WHAT YOU HAVE TO DO :: Only the lines below starting at the one containing "Task: Open the VIEW: 2D dropdown" and ending at the one containing "Image resolution: width=888" belong in the answer, each copied exactly.

[[ MATERIAL SHOWN, beginning ]]

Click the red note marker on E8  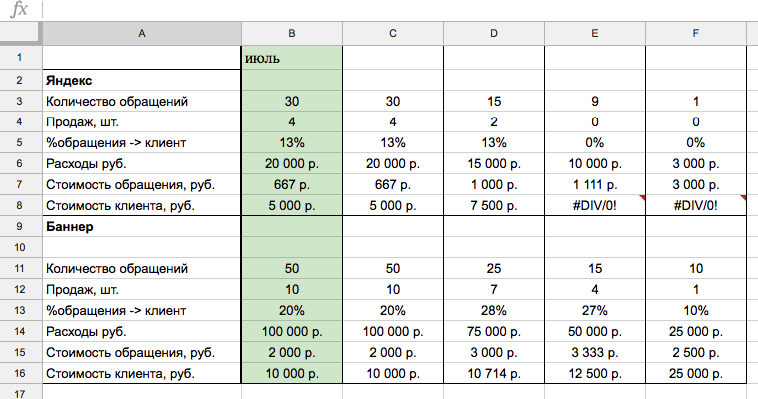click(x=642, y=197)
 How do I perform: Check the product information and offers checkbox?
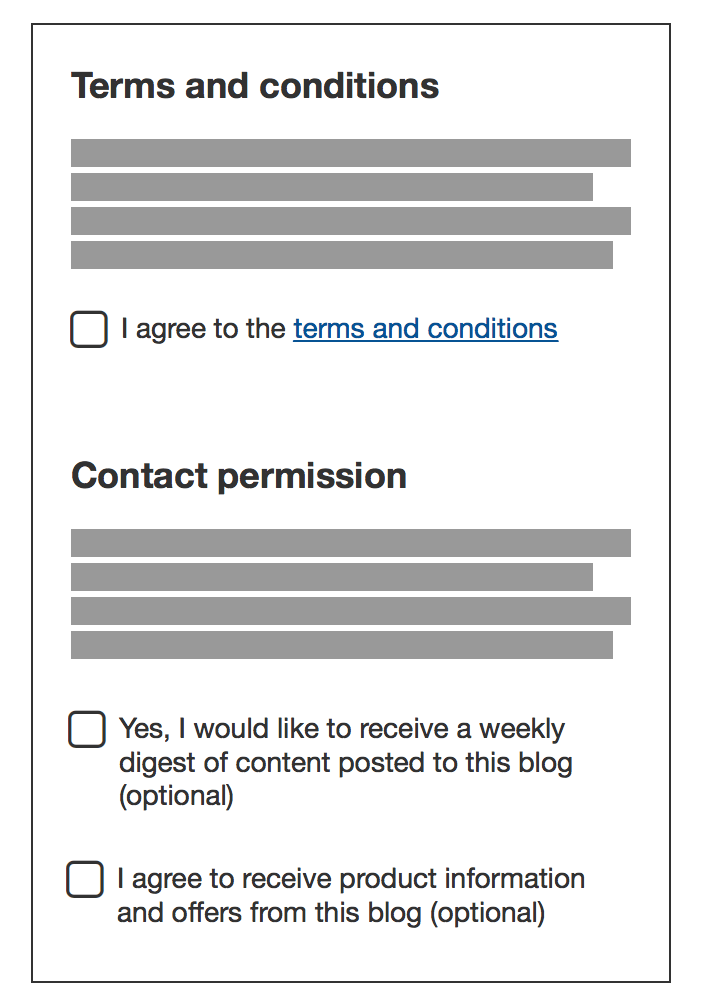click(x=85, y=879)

[[ MATERIAL SHOWN, end ]]
[[ MATERIAL SHOWN, beginning ]]

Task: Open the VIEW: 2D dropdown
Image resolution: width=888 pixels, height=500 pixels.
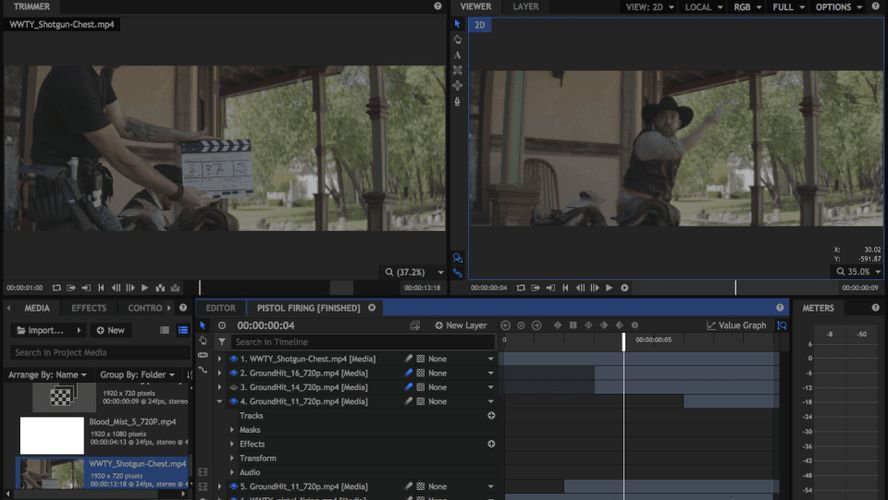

[[ MATERIAL SHOWN, end ]]

OUTPUT OF THE TASK ::
Task: Open the VIEW: 2D dropdown
Image resolution: width=888 pixels, height=500 pixels.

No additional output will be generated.